Harbert calls his experience with “NYPD Blue” “probably the most fascinating chapter of my TV life,” conceding that he’s still surprised when advertisers blithely accept language on cable networks like USA that they resist when it’s featured in programs on corporate sibling NBC.

“People are more than willing to watch edgy product,” Harbert says, “and the republic still stands. It was such a fantastic lesson, but we still have to learn it over and over again.”

Most Wanted

“NYPD Blue’s” top 5 rated episodes all came during the show’s sophomore year in 1994-95. Jimmy Smits replaced David Caruso as co-star opposite Dennis Franz early in the season after Caruso famously balked at continuing on the show in order to pursue a movie career:

“Dead and Gone” (Nov. 1, 1994)
Kelly (David Caruso) investigates the shooting death of an 18-month-old baby.

“You Bet Your Life” (Dec. 6, 1994)
Sipowicz (Dennis Franz) is shaken when a close friend is beaten by the friend’s mentally disabled son.

“Double Abandando” (Nov. 29, 1994)
A boy confesses to a murder, but Simone (Jimmy Smits) suspects he’s taking a fall.

“Simone Says” (Nov. 15, 1994)
Sipowicz and Simone investigate the murder of a mobster’s son.
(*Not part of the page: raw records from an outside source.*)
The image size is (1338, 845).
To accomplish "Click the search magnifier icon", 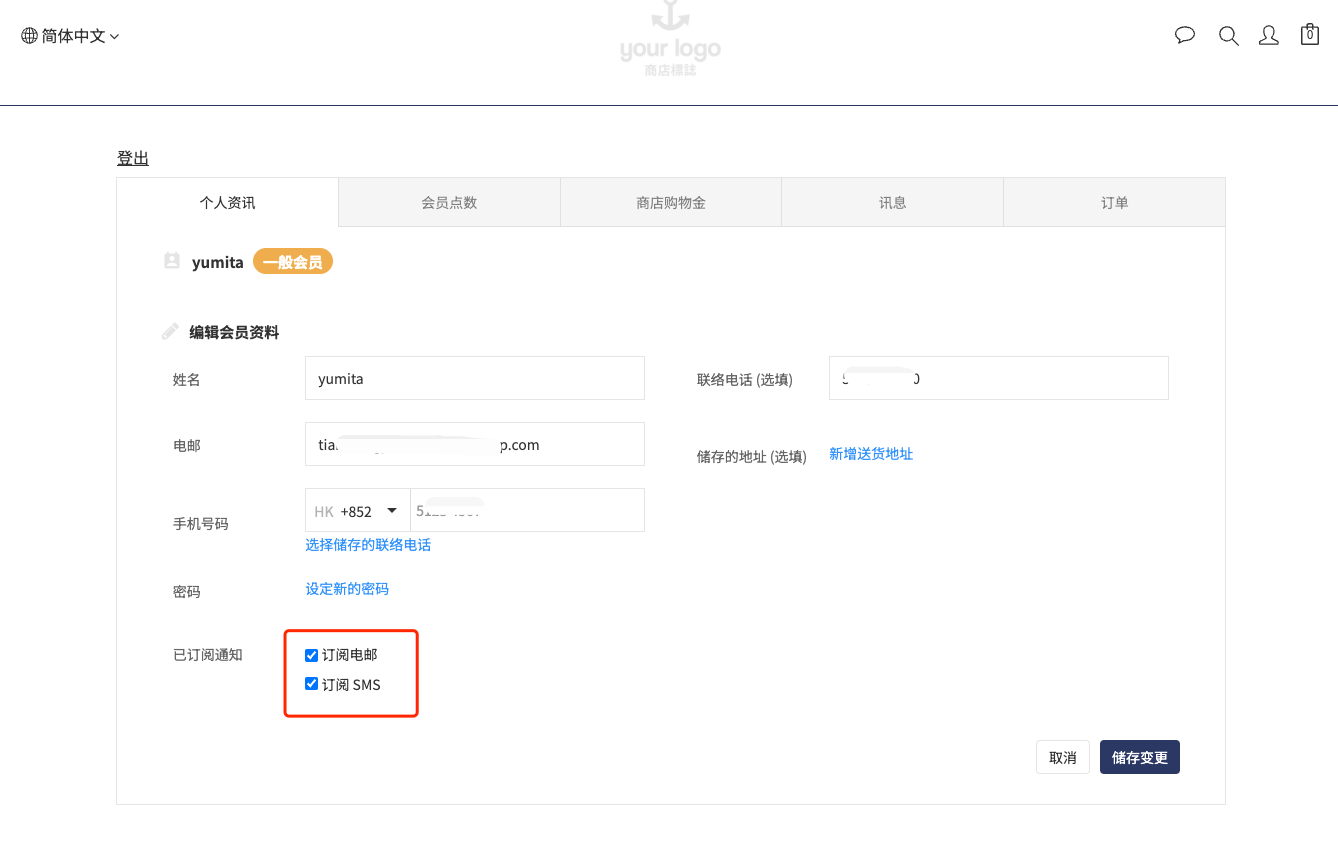I will click(1228, 36).
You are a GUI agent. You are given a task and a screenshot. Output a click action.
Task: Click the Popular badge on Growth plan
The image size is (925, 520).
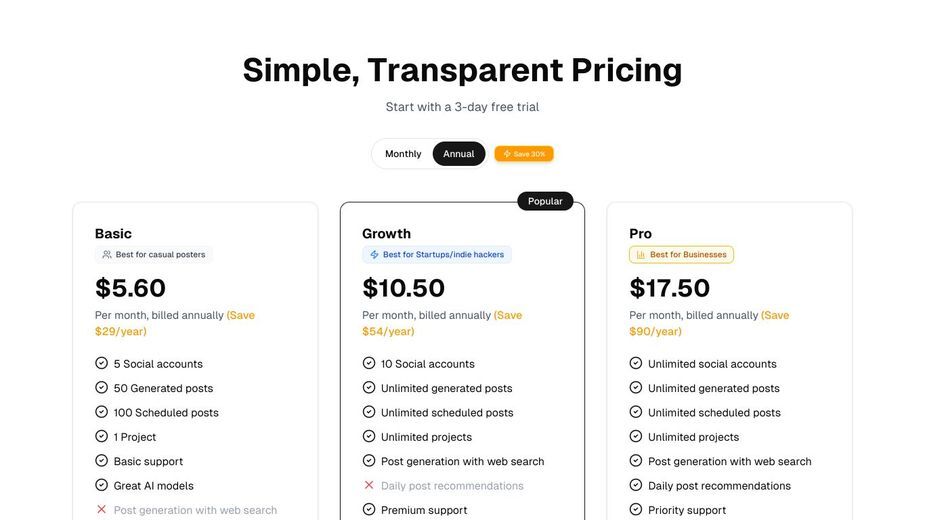[x=545, y=201]
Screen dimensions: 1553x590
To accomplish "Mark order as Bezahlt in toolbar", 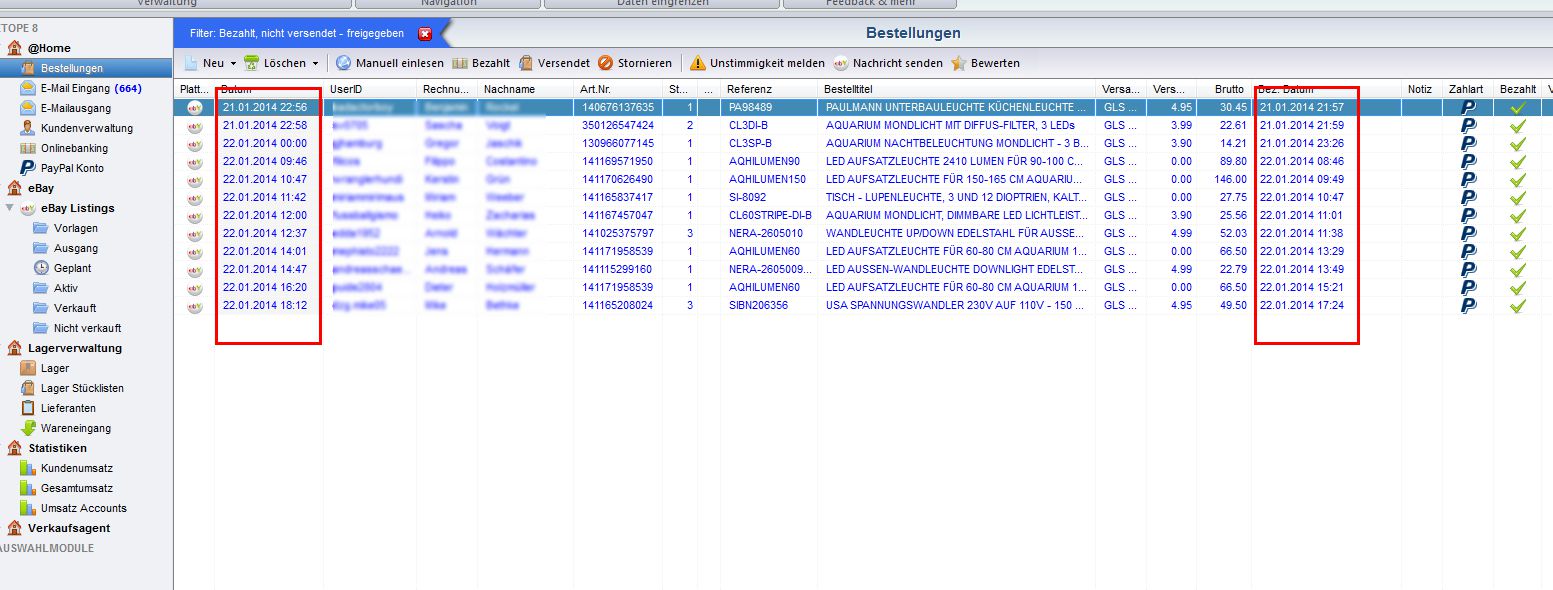I will (x=460, y=63).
“The Final Adjustment” (Nov. 22, 1994)
Sipowicz and Simone uncover an affair after a chiropractor’s wife is murdered.

Proud Run

More than 30 million viewers watched some part of the “NYPD Blue” premiere on Sept. 21, 1993. The show’s aud waned in later seasons, but fans returned for the 2005 finale:

“NYPD Blue” season 1 average (1993-94)

“NYPD Blue” series finale (March 1, 2005)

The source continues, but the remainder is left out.